Police spokesman Michel-Ange Louis-Jeune told The Associated Press that one of the car’s wheels had come off. Protesters later set fire to the car, which remained on the scene in the capital of Port-au-Prince.
Louis-Jeune said he didn’t know how many people died, but an AP journalist on the scene counted the bodies of four men and two women on the ground.
The deaths came as Haiti faced a fourth day of protests to demand that President Jovenel Moise resign for not investigating allegations of corruption in the previous government over Petrocaribe, a Venezuelan subsidized energy program.
Moise said in a brief televised address on Wednesday night that people have the right to protest but that he is not stepping down.
“The Haitian people have elected me as president in free and fair elections,” he said, adding that his opponents need to wait for the next election if they want to seize power.
Moise did not address the allegations of corruption but said he was keeping all victims in his thoughts, especially the police officers who were killed. He also made an appeal for dialogue and said the government will take all necessary measures to ensure people’s safety and restore peace to Haiti.

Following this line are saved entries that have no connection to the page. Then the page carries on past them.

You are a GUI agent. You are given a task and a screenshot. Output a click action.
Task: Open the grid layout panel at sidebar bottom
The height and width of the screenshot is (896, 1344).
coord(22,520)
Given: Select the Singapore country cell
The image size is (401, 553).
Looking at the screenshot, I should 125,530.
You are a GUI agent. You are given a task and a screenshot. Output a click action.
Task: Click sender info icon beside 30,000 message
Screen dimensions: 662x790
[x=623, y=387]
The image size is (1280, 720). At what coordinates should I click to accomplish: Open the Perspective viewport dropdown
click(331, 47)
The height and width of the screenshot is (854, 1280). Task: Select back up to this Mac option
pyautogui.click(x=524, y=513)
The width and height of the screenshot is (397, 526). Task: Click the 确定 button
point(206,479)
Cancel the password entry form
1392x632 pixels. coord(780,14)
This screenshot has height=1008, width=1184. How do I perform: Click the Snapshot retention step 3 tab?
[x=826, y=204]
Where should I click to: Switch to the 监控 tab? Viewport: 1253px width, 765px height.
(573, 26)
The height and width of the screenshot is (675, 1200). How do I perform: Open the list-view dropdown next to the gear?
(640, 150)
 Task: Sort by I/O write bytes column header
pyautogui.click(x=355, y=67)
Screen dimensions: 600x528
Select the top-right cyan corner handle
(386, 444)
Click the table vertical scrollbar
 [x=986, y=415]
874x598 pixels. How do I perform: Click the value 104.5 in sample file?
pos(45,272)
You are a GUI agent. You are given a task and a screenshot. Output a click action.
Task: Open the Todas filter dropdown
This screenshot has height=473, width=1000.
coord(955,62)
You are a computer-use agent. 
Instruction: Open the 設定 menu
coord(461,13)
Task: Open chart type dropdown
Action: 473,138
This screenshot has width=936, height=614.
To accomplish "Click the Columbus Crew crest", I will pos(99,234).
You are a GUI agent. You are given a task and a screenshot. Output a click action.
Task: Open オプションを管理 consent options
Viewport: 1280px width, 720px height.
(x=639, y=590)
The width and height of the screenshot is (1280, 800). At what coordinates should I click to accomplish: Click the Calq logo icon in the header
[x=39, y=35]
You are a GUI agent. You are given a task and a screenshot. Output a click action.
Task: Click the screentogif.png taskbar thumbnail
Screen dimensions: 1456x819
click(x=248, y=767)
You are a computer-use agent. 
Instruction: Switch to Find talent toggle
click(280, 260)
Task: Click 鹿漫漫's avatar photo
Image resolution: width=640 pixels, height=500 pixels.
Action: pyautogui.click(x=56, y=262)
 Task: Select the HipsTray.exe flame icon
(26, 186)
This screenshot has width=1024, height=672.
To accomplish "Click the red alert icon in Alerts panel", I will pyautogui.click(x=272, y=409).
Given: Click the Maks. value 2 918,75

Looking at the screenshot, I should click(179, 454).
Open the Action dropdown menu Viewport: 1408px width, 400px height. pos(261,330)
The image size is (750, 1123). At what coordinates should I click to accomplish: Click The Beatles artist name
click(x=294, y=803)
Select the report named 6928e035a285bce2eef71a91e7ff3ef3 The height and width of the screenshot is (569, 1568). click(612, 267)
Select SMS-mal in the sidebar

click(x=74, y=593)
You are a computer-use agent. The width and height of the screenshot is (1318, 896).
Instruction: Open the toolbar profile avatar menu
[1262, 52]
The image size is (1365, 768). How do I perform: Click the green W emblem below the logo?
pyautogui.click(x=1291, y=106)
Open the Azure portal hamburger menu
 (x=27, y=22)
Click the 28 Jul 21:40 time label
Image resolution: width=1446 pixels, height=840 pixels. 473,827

At least 10 people have died in the protests, not including those hit by the car. The two most recent deaths were reported on Wednesday. Police spokesman Frantz Lerebours told the AP that authorities discovered the body of a young man while clearing street barricades in the southern department of Nippes. In addition, a police officer was fatally shot in the southern coastal town of Grand Goave, the second one killed in recent days.
Schools and government offices remained closed on Wednesday, as did many banks and grocery stores. However, hundreds of people stood outside one bank that opened in the neighborhood of Petionville, and public buses were running again.
Government trucks also cleared many streets blocked by barricades of tires, although some remained burning in parts of the capital.